あのヤクザ漫画の名作を令和のスクリーンで実写化した『静かなるドン』(後編)が現在公開中だ。カタギのサラリーマンの近藤静也(伊藤)が暴力団の総長にならざるを得なくなり、ヤクザ抗争のない平和な世の中を実現するため、<二足のわらじ>で悪戦苦闘する物語。主演の伊藤健太郎、猪首硬四郎役で総合プロデュースも務めた本宮泰風にインタビューした。
―有名なシリーズですが、オファーがあった時はいかがでしたか?
伊藤:「静かなるドン」というタイトルは知っていたので、昔から愛されている作品を自分がやれることはうれしかったです。これまでヤンキーものに出たことはあったのですが(笑)、任侠ものでヤクザを演じたことはなかったので、初めてのワクワク感、そしてドキドキ感はありました。
本宮:香川さん、中山さんと、いろいろな方々が演じられましたが、彼のこの若さで、こういうタイプの俳優の『静かなるドン』を観てみたいと思いました。あとは総合プロデュースとして昭和の物語を令和版に書き換えたので、どんな『静かなるドン』になるかなと期待しながら撮影に入りました。伊藤健太郎がやることで、間違いなく新しいものになるだろうと。

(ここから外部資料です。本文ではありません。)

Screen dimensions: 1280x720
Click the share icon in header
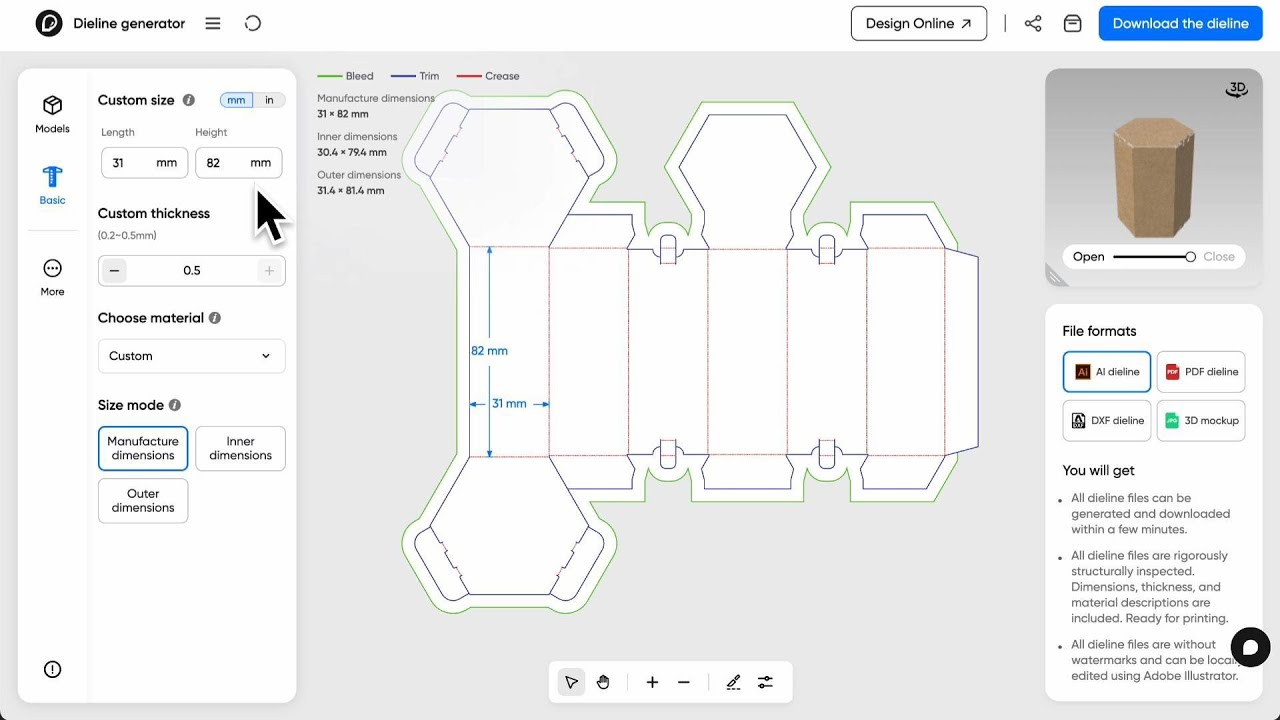pyautogui.click(x=1033, y=23)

―主人公の近藤静也は、昼はサラリーマンで夜はヤクザなので、その演じ分けはいかがでしたか?
伊藤:そうですね。混乱しそうになる瞬間はありました(笑)。ヤクザの静也の時とそうじゃない昼間の静也のシーンでは、まるで別の作品の撮影をしているような感覚もあって。やりすぎたら監督が微調整してくださったりして助けてもらいました。

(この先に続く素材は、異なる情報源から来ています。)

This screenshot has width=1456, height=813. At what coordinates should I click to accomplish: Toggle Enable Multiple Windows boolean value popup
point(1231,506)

撮影のスタイルは、わりと前半のほうでアクションなどヤクザの静也を撮らていただいて、真ん中くらいからオフィスで働いているシーンを撮っていましたが、後半、秋野さん(筧美和子)が現れることで、昼の静也から夜の静也に一瞬で変わるシーンがあり、そこは大変でした。昼夜のシフトチェンジが難しくてパニックになりかけもしましたが、基本的には演じ分けを含め楽しくやらせていただきました。

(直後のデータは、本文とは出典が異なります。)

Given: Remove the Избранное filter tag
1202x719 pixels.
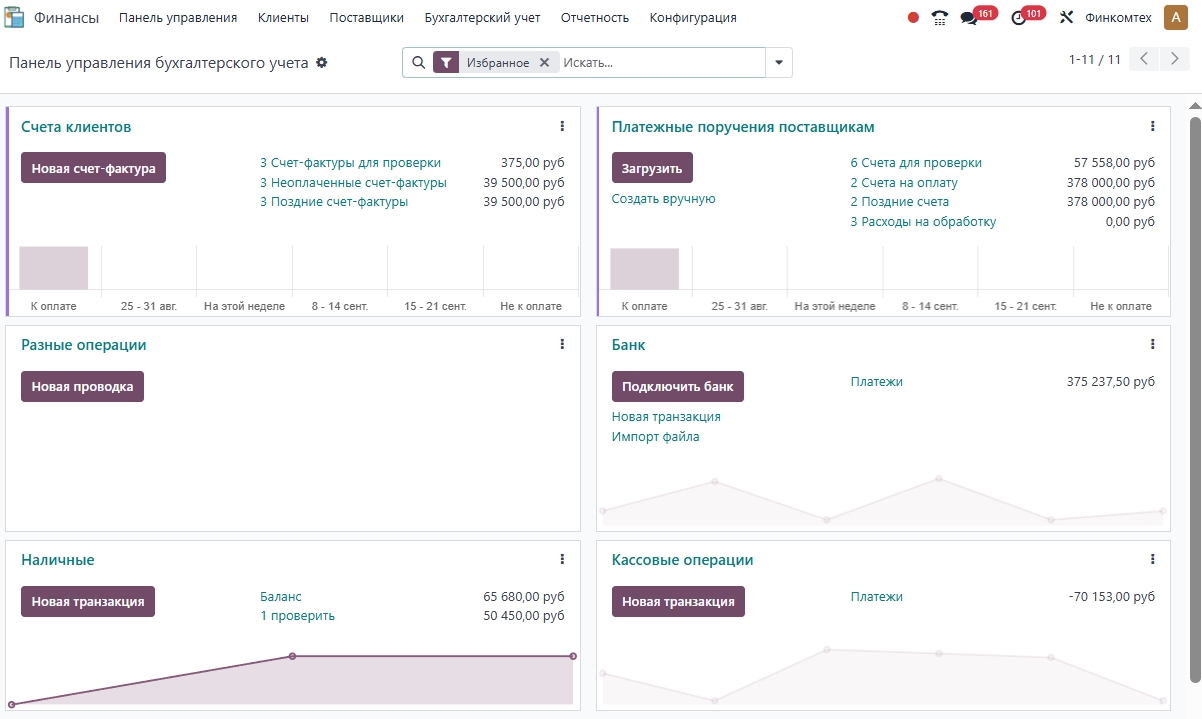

本宮:主人公の急な変化が『静かなるドン』の売りでもあるんですよね。昔は大きいサングラス一個で変わるという、ある種のコメディ要素も人気でしたが、今回、伊藤健太郎は上手くお芝居で魅せてくれました。
―そして今回、お互いに共演された感想はいかがでしたか?
本宮:真面目でびっくりしました。自分がその歳だった頃のことを考えると恐ろしいほどで、どう懺悔すればよいのかと(笑)。現場はかなりタイトで遅くまでかかることもありましたし、彼は出ずっぱりだったので、寝る時間もなかったと思うんです。おそらくその日が終わった後に勉強もしていたと思います。僕はそういうことをしてこなかったので、夜まで働かせるほうが悪いだろうと(笑)。その姿勢には感心しました。
伊藤:本宮さんは今回、総合プロデュースだけじゃなく役者としてもお芝居をされてましたが、僕はそこまでは出来ないと思いました。お芝居じゃない部分も見えている方ですし、いろいろと教えてくださるし、とても勉強になりました。僕自身もそういう立場での作品作りをやってみたいなと思いました。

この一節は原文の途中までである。